"The End Of Poverty" is about to be shown in the San Francisco area. Ahead of the area premier, the film received a write up in the San Francisco Chronicle. Writer G. Allen Johnson interviewed filmmaker Philippe Diaz.
"It's not a political issue, it's a mathematical issue," Diaz, 48, said by phone from Los Angeles. "I don't want to get too political; I want people to understand what's going on. It's not who's right and who's wrong - that's not the point. The point is we are consuming 30 percent more than what the planet can regenerate, and we have to understand what the consequences of that is.
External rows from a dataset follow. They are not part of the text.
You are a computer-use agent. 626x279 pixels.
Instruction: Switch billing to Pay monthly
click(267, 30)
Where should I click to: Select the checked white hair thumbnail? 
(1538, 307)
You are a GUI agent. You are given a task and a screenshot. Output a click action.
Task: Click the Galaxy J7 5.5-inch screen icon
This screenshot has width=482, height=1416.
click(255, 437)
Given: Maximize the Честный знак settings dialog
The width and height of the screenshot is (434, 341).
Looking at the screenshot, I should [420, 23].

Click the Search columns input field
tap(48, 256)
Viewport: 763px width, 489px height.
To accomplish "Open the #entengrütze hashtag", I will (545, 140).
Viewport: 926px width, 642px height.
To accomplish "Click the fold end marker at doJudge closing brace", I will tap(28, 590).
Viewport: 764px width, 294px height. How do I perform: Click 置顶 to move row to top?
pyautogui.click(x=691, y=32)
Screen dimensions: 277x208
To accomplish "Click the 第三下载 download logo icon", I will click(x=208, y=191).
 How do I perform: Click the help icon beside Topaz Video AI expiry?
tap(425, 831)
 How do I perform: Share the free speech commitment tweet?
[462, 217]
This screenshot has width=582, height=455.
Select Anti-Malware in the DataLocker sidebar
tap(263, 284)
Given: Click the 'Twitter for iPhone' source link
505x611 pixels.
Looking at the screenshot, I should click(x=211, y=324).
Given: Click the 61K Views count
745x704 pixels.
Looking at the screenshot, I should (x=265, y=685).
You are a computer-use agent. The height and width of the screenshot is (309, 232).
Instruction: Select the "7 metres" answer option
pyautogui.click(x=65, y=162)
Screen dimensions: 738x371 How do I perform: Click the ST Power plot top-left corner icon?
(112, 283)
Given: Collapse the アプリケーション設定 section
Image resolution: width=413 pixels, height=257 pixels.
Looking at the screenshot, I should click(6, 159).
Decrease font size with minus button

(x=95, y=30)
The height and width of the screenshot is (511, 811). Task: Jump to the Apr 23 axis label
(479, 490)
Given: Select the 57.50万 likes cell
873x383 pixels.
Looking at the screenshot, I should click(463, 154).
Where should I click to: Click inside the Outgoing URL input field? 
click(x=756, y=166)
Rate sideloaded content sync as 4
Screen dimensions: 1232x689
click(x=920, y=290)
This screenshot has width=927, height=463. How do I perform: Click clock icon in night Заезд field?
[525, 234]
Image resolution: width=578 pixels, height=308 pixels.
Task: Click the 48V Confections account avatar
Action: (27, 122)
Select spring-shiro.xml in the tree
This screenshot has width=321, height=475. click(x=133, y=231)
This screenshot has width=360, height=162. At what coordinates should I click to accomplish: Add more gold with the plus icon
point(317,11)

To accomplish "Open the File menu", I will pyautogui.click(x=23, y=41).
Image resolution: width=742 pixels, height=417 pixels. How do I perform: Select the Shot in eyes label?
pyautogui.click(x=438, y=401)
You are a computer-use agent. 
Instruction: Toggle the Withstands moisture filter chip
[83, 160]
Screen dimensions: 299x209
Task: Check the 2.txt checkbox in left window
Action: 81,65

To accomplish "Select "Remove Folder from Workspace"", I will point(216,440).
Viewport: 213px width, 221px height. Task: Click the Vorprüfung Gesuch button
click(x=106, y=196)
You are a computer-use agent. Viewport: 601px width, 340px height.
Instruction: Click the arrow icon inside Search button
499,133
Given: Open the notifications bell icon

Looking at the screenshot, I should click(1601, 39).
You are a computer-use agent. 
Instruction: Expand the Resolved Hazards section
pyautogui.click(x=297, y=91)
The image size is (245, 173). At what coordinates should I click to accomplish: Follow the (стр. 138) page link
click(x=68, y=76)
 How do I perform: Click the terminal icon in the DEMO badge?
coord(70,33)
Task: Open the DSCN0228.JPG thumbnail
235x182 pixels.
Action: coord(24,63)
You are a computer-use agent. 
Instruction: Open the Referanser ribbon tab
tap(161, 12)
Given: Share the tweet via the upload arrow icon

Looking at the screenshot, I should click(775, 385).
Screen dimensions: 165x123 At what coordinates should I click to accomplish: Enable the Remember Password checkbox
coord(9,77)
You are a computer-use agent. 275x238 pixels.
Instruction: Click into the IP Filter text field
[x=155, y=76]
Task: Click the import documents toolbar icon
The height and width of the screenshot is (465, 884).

"The world population increases every year. That means that for the countries of the North to maintain our lifestyles, our level of consumption, our level of waste ... we will have to plunge more and more people under the poverty line. It's mathematical."
Narrated by Martin Sheen, "The End of Poverty?" assembles an impressive collection of experts, including "Confessions of an Economic Hit Man" author John Perkins, and contends that the current system of Western powers exploiting Third World countries can be traced back to 1492, and the Spanish conquest of the New World.
The film says that more than a billion people in the world live on less than $1 a day and that the United States contains less than 5 percent of the world's population yet consumes 25 percent of the world's resources and creates 30 percent of the pollution. Among other things, Diaz calls for agrarian reform - the returning of land to its people - and forgiveness of Third World debt.